### DATA UNDER STUDY

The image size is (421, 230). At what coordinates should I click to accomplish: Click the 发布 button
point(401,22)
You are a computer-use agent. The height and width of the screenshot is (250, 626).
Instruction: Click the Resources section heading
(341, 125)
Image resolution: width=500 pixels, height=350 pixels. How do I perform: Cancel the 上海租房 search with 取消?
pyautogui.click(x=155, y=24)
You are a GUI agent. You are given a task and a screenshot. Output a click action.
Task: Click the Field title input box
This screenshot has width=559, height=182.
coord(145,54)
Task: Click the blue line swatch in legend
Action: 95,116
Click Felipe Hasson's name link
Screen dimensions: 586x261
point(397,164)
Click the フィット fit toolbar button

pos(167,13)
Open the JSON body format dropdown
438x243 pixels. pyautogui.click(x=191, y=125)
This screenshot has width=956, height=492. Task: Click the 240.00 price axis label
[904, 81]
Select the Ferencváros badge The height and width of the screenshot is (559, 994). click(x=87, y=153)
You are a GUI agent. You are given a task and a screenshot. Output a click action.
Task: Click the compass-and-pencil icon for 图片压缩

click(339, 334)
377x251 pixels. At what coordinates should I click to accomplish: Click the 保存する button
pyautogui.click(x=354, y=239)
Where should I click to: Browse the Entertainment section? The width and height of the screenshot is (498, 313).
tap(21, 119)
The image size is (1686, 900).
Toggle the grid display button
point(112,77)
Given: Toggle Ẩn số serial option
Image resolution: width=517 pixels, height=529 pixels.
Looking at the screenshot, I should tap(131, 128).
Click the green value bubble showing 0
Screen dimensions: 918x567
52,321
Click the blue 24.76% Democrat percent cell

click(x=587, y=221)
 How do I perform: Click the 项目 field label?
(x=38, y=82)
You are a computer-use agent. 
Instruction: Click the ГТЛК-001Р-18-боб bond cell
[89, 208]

######

TASK TO CARRY OUT:
Beginning with the first line above, transcribe all of the data exactly.

WRITTEN RESPONSE:
The image size is (421, 230). At what coordinates should I click to accomplish: Click the 发布 button
point(401,22)
You are a computer-use agent. The height and width of the screenshot is (250, 626).
Instruction: Click the Resources section heading
(341, 125)
Image resolution: width=500 pixels, height=350 pixels. How do I perform: Cancel the 上海租房 search with 取消?
pyautogui.click(x=155, y=24)
You are a GUI agent. You are given a task and a screenshot. Output a click action.
Task: Click the Field title input box
This screenshot has width=559, height=182.
coord(145,54)
Task: Click the blue line swatch in legend
Action: 95,116
Click Felipe Hasson's name link
Screen dimensions: 586x261
point(397,164)
Click the フィット fit toolbar button

pos(167,13)
Open the JSON body format dropdown
438x243 pixels. pyautogui.click(x=191, y=125)
This screenshot has width=956, height=492. Task: Click the 240.00 price axis label
[904, 81]
Select the Ferencváros badge The height and width of the screenshot is (559, 994). click(x=87, y=153)
You are a GUI agent. You are given a task and a screenshot. Output a click action.
Task: Click the compass-and-pencil icon for 图片压缩

click(339, 334)
377x251 pixels. At what coordinates should I click to accomplish: Click the 保存する button
pyautogui.click(x=354, y=239)
Where should I click to: Browse the Entertainment section? The width and height of the screenshot is (498, 313).
tap(21, 119)
The image size is (1686, 900).
Toggle the grid display button
point(112,77)
Given: Toggle Ẩn số serial option
Image resolution: width=517 pixels, height=529 pixels.
Looking at the screenshot, I should tap(131, 128).
Click the green value bubble showing 0
Screen dimensions: 918x567
52,321
Click the blue 24.76% Democrat percent cell

click(x=587, y=221)
 How do I perform: Click the 项目 field label?
(x=38, y=82)
You are a computer-use agent. 
Instruction: Click the ГТЛК-001Р-18-боб bond cell
[89, 208]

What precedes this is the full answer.